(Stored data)
[Start of section]

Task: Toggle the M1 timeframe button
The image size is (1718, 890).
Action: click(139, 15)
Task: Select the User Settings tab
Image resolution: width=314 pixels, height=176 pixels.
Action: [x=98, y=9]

[End of section]

WHAT IS EXPECTED: Reproduce each record exactly, leaving nothing out.

TASK OUTPUT:
Task: Toggle the M1 timeframe button
The image size is (1718, 890).
Action: click(139, 15)
Task: Select the User Settings tab
Image resolution: width=314 pixels, height=176 pixels.
Action: [x=98, y=9]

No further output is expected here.